The dangers persist today. Just look at the case of Jang Song Thaek, the uncle who also lived in the Pyongyang compound with Ko and Ri. He apparently built up too much power. In 2013, Kim had him executed.
So one day in 1998, Ri and Ko and their three children took a taxi to the U.S. Embassy in Bern. They said they were North Korean diplomats and wanted asylum. After several days, they were taken to a U.S. military base near Frankfurt.
They stayed in a house on the base for several months while they were questioned. It was then that Ri and Ko disclosed their family connections. "The American government didn't know who Kim Jong Un was, that he would become the leader," Ri said.

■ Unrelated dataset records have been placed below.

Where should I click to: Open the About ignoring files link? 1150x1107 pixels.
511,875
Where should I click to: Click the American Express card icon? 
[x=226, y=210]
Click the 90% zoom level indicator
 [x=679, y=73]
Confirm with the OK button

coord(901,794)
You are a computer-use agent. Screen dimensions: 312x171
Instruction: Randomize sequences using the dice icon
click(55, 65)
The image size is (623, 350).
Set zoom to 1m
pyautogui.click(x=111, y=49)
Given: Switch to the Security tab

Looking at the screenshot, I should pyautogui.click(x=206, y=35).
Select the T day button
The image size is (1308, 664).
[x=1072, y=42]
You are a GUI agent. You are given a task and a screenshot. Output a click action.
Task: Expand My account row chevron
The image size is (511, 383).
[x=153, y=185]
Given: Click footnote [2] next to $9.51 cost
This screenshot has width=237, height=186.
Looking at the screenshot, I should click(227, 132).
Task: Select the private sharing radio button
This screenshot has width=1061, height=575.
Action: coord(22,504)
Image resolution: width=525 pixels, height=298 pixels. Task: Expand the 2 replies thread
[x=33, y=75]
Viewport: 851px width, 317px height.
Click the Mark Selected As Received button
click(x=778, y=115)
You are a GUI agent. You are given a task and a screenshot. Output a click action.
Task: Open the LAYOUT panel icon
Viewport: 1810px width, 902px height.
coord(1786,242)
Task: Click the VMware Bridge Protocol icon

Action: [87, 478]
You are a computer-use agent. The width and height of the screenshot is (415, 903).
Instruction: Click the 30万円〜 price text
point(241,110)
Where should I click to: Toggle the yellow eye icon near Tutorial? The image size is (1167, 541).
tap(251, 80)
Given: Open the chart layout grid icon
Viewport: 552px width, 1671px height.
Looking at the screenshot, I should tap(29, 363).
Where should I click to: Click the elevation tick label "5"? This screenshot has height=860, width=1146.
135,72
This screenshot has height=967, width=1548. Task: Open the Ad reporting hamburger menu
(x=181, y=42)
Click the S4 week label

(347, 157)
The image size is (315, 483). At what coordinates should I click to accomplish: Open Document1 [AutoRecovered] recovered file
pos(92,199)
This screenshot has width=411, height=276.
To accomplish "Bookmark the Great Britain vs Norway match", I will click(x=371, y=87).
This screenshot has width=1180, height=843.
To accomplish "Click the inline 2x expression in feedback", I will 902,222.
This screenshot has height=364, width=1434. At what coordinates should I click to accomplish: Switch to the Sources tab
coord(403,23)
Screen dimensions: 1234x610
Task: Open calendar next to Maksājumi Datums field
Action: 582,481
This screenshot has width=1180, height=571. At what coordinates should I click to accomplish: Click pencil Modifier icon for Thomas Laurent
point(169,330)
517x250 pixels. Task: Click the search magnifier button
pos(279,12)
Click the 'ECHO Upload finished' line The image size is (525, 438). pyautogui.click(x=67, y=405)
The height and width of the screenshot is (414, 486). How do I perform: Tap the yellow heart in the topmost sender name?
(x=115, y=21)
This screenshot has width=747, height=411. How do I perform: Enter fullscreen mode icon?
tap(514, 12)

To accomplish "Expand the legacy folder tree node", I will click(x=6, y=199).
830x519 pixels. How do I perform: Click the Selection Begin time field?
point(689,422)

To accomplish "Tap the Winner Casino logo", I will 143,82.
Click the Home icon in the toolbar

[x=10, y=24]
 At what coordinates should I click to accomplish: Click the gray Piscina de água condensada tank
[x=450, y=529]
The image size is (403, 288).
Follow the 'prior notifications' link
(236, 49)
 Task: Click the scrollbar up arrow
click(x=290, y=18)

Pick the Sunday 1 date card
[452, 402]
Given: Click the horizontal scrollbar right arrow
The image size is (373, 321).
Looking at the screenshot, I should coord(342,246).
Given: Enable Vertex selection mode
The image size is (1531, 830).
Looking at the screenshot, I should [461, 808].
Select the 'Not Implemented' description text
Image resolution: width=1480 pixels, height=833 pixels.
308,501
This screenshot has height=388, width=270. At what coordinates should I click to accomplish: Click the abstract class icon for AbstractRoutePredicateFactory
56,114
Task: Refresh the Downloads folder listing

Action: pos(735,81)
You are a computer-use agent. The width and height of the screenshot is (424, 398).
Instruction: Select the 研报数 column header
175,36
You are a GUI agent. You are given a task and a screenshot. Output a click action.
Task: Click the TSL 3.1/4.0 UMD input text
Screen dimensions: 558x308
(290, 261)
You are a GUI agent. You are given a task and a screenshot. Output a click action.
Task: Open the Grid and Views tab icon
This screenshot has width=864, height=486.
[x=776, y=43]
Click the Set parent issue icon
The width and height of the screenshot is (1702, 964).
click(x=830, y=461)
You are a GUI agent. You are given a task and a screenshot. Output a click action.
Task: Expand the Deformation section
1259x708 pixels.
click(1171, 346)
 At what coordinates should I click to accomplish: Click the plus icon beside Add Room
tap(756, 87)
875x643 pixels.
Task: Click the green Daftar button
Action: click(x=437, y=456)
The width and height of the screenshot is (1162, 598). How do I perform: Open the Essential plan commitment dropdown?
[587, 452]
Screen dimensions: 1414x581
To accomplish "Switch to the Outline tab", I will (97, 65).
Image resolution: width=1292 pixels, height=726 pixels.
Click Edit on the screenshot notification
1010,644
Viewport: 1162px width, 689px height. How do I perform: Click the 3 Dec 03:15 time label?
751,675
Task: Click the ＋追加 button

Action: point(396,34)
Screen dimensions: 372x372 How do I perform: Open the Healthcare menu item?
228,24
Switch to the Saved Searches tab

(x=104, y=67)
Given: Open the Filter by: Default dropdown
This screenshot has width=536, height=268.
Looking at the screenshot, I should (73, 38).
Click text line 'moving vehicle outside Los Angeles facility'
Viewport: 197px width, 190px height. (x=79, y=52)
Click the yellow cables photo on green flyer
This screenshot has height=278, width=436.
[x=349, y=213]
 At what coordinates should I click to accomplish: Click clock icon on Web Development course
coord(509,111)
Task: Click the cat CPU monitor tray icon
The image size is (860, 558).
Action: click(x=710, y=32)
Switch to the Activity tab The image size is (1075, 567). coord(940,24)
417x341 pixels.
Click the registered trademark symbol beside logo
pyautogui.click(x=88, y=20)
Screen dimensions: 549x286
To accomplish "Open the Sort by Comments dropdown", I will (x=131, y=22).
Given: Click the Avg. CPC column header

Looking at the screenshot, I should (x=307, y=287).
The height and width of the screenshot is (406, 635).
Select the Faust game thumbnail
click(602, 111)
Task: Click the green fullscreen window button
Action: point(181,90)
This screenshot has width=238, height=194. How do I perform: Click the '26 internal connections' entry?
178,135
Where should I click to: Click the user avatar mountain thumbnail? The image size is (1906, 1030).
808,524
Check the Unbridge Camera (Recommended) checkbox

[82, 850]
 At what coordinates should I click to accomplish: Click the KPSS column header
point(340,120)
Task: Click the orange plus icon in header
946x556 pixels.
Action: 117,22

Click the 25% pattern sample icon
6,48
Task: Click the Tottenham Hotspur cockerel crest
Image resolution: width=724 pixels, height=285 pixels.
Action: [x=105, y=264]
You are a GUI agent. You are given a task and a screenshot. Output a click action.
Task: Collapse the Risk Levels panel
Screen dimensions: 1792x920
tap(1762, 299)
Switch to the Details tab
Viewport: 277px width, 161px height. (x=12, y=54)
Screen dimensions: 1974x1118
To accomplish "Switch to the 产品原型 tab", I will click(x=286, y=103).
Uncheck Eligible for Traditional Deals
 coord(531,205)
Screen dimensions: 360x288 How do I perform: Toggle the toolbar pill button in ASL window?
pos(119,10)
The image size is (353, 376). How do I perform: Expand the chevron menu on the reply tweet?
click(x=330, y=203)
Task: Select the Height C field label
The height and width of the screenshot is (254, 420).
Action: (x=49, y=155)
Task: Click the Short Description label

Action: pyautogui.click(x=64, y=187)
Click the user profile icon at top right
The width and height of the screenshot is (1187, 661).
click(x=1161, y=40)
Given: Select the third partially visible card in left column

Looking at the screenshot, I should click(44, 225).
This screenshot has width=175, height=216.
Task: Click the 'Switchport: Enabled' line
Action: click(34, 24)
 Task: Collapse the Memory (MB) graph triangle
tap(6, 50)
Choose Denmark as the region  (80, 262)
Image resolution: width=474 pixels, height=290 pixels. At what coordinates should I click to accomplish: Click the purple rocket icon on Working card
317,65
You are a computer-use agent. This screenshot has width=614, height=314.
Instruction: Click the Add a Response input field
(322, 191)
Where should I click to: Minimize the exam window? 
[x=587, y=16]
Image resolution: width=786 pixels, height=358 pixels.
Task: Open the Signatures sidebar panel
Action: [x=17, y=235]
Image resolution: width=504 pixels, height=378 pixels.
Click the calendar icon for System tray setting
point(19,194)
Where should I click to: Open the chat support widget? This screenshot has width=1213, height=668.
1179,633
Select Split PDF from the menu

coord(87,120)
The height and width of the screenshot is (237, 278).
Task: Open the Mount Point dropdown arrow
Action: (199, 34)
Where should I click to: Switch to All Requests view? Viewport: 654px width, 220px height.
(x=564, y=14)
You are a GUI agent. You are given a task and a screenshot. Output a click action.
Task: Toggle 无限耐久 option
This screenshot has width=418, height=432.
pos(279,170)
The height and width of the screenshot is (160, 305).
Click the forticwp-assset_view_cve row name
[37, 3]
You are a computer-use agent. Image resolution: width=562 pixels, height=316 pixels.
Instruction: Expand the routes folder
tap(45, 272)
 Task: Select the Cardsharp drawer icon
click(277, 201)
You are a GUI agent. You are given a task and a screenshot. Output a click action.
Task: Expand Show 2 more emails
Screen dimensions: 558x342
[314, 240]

When they landed in the United States, the family spent a few days in the Washington area — not far from CIA headquarters — before moving to a small city where a South Korean church had offered to help them, as it had done for others who escaped the North.
"The people at the church kept asking us questions," Ko said. So the family moved to a different city with few other Koreans, or even other Asians. "Life was hard at the beginning. We had no relatives and we worked for 12 hours every day," Ri said. He worked as a builder, then did maintenance, jobs that were easy to do without English.
Ko was frustrated at not being able to work. "The only thing I could do without speaking the language was dry cleaning," she said in Korean. Ri speaks reasonable English today, but Ko's is still basic. So they opened a small store and began working long hours, Ri at the machines and Ko doing alterations. They soon hit their stride.
Their children have no interest in Korea, North or South, she said. Their oldest son is a mathematician. Their second son helps out in the business, while their daughter works in computer science.
They have a comfortable existence but do not appear to be living large. Stopping at a gas station for lunch on the way back to their home, Ko was disappointed that the Dunkin' Donuts was out of burritos. It's a long way from cognac and caviar.
So why are they breaking their silence now? Ri says he wants to visit North Korea and has come out of their deep cover to dispel what he calls "lies" being peddled about their wider family in North Korea by regime critics. He is particularly careful around reporters not to speak ill of the regime.
"My ultimate goal is to go back to North Korea. I understand America and I understand North Korea, so I think I can be a negotiator between the two," he said. "If Kim Jong Un is how I remember he used to be, I would be able to talk to him."
Ko said she misses her hometown — the pull of home cannot be underestimated in Korean culture — but does not want to go back. Nor does she want Ri to visit. "But how can I change my stubborn husband's mind?"